──────── RAW DATA ────────

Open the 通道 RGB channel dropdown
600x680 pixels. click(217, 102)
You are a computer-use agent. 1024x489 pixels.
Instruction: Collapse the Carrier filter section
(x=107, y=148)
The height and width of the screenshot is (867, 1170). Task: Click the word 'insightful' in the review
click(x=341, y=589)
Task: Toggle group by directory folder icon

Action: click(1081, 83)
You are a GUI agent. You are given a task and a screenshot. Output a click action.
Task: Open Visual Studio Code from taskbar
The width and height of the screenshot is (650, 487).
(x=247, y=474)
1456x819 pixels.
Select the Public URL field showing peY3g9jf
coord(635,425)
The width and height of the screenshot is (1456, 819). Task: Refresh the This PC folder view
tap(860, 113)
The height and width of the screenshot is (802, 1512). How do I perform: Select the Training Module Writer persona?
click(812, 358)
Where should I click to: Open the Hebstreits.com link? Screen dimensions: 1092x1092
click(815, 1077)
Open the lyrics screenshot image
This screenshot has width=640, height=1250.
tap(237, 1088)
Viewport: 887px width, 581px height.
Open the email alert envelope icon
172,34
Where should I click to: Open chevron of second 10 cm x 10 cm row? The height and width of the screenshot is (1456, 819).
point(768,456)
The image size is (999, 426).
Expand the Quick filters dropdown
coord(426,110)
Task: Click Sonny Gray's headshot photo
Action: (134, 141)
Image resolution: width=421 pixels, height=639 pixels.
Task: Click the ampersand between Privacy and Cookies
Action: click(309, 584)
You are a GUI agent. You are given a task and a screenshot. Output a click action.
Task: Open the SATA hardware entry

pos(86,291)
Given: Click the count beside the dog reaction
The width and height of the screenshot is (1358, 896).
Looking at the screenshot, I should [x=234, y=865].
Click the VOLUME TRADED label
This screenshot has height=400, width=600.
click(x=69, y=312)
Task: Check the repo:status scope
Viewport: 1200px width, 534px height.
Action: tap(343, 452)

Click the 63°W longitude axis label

────────

> **TASK ITEM**
Each line in the listing above from the one containing "The height and width of the screenshot is (802, 1512)." through the one containing "The image size is (999, 426)." should be repeated exactly, and no other line.

> **WRITTEN RESPONSE**
The height and width of the screenshot is (802, 1512). How do I perform: Select the Training Module Writer persona?
click(812, 358)
Where should I click to: Open the Hebstreits.com link? Screen dimensions: 1092x1092
click(815, 1077)
Open the lyrics screenshot image
This screenshot has width=640, height=1250.
tap(237, 1088)
Viewport: 887px width, 581px height.
Open the email alert envelope icon
172,34
Where should I click to: Open chevron of second 10 cm x 10 cm row? The height and width of the screenshot is (1456, 819).
point(768,456)
The image size is (999, 426).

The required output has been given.